+++ EXTRACT TO READ +++
Pharmacyte is a nanorobot capable of transport, timing and targeted delivery of pharmaceutical agents to specific location within the human body. Other applications of pharmacyte in medicine may include initiation of apoptosis in cancer and direct control of cell signaling process .
6. Further Applications of Nanorobots in Medicine
Tissue repair and regeneration are other areas where nanotechnology could have great impact. For example, biodegradable nanoparticles which release appropriate growth factors and angiogenic factors could improve the bioengineering of heart or lung tissue or the production of vascular grafts to build functional tissue . Nanotechnology can offer better diagnosis and in vivo treatment of several intracranial disorders including cerebral aneurysm and neurodegenerative diseases like Parkinson's and Alzheimer's [13, 14].
Nanorobots might be used to seek and break kidney and liver stones [9, 20]. Another possible application of nanorobots could be to assist inflammatory cells to repair injured tissues faster .Nanorobots equipped with nanosensors could be helpful to deliver anti-HIV drugs . To cure skin diseases, a cream containing nanorobots may be used. It could remove the right amount of dead skin, remove excess oils, add missing oils, apply the right amounts of natural moisturizing compounds, and even achieve the elusive goal of 'deep pore cleaning' by actually reaching down into pores and cleaning them out .
The nanorobots can also be used for wound debridement. Their size allows them to be very useful for removing dirt and foreign particles from incised and punctured wounds, as well as from burns. They can be used to do a more complete and less traumatic job than conventional techniques .
Nanorobots can also be used for parasite removal in the human body .
Application of nanotechnology in dentistry can greatly enhance oral health care. Its applications may include dentinal renaturalization, hypersensitivity treatment and single visit orthodontic alignment.
A mouthwash full of smart nanomachines could identify and destroy pathogenic bacteria while allowing the harmless flora of the mouth to flourish. Further, the devices would identify particles of food, plaque, or tartar, and lift them from teeth to be rinsed away. Being suspended in liquid and able to swim about, devices would be able to reach surfaces beyond reach of toothbrush bristles or the fibers of floss [16, 17].
+++ GIVEN ENTRIES +++
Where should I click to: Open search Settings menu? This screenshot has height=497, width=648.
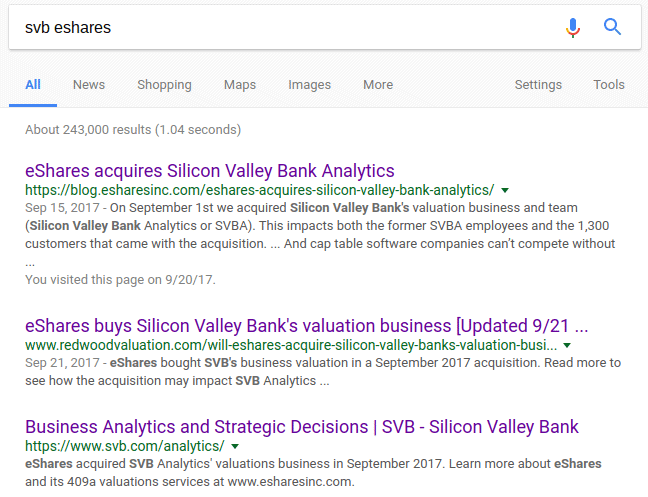coord(538,85)
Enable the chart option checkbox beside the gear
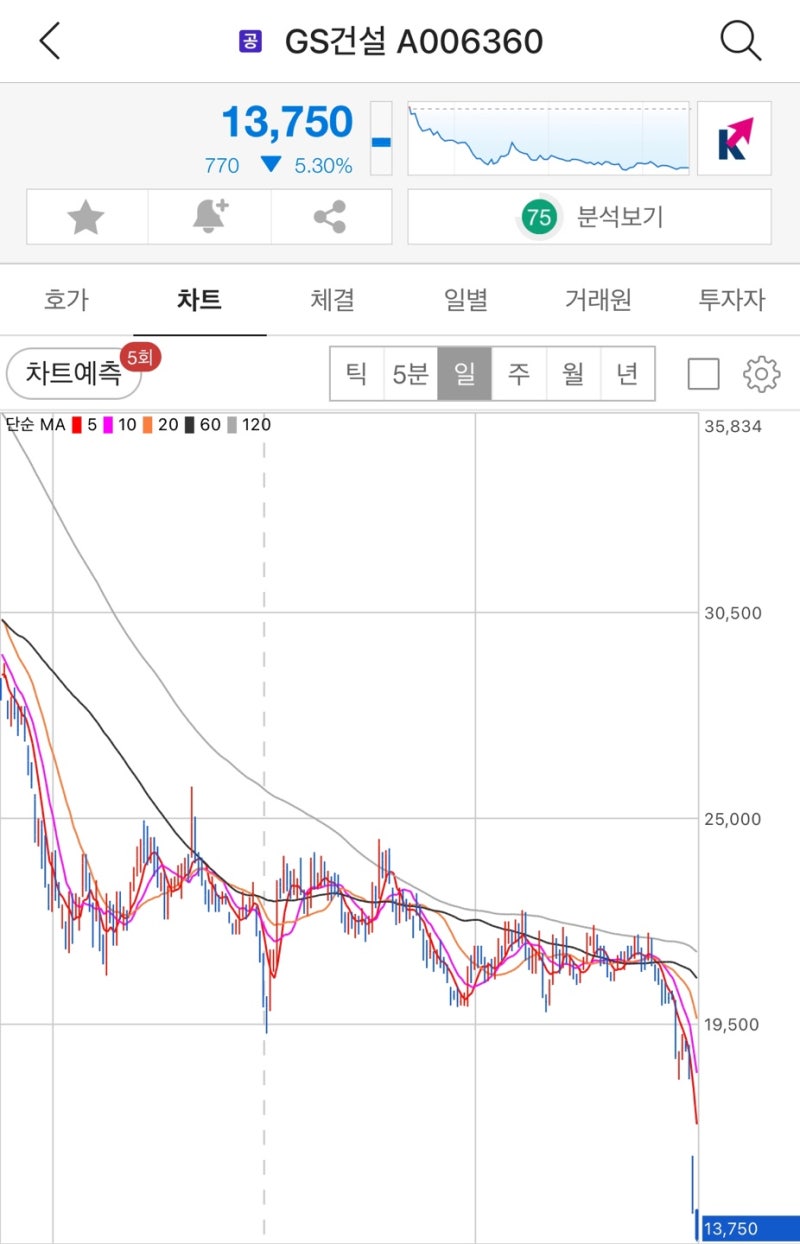Screen dimensions: 800x1244 pos(703,373)
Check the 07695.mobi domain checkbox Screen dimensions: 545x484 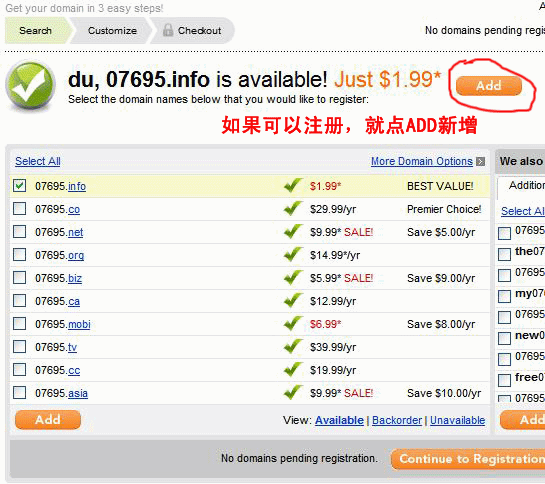(x=19, y=323)
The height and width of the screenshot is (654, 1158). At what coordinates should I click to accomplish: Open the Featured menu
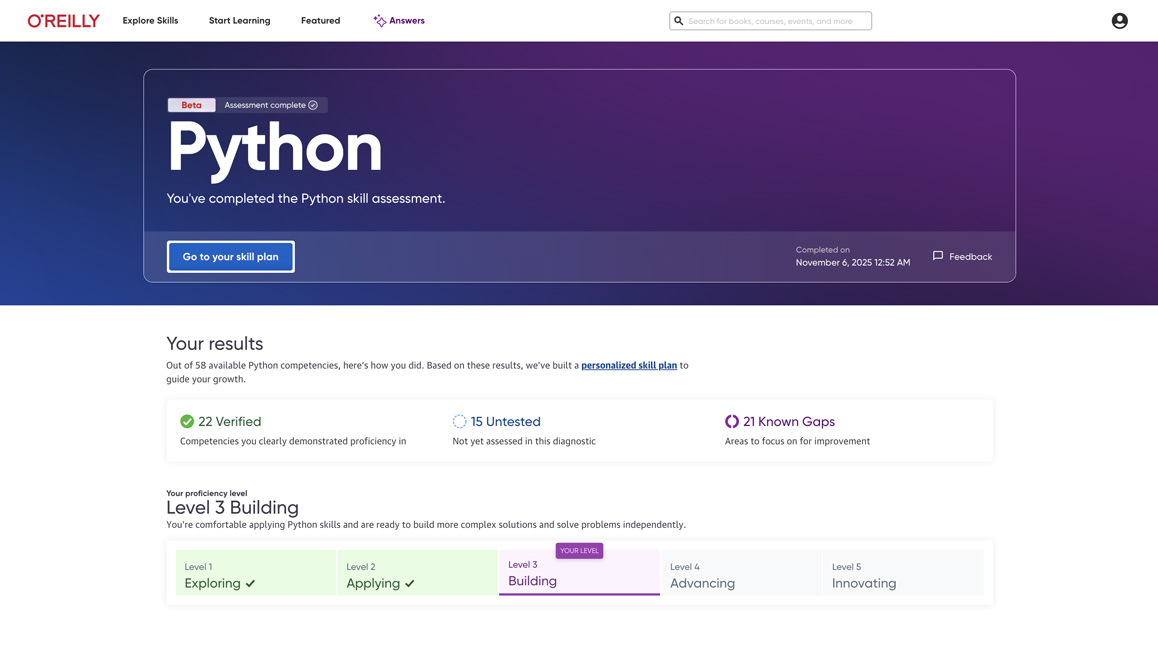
+++
**PROBLEMS TO WORK ON**:
1 - Turn the paragraph of the nanorobots passage that begins "Nanorobots might be used to seek" into a bulleted list, keeping its main facts.
2 - Carry the nanorobots passage forward, starting after its last sentence.
The records have no connection to the nanorobots passage.

**RESULTS BY TASK**:
1 -
- Seeking out and breaking up kidney and liver stones
- Helping inflammatory cells repair injured tissue faster
- Delivering anti-HIV drugs with nanorobots equipped with nanosensors
- Treating skin diseases with a cream containing nanorobots, which could remove the right amount of dead skin, remove excess oils, add missing oils, apply the right amounts of natural moisturizing compounds, and clean pores deeply by reaching down into them

2 -
The numerous other potential medical applications may include gene therapy via chromosome replacement therapy, anti-aging, retinal and cochlear implants and construction of complete replacement body organs [1, 2].
7. Conclusion & Critical Analysis
Nanomedicine since its inception has become one of the fastest growing fields in medicine and also the most debatable one. If application of nanorobots in medicine is as successful as scientists and researchers claim to be, its effect on medicine would be massive and may be able to reshape the future of current medicine. Though still hypothetical, nanomedicine is expected to revolutionize medicine in the next 20-30 years as some experts suggest. This however will require an excellent infrastructure and would require a lot of expenditure. It will have wide range of applications which will include diagnosis, prevention & treatment of life threatening diseases. Nanomedicine will be able to overcome the shortcomings of current conventional medicine and it will not only be able eliminate diseased cells from the body but will also aim to fix these cells to preserve and rebuild organ systems. It does however has its shortcomings which include safety concerns and toxicology issues. It is important that fundamental research be carried out to address these issues if successful and efficient application of this technology is going to be achieved. For now nanomedicine holds the greatest promise for curing diseases, reducing patient suffering and increasing the human health span of millions in need around the world.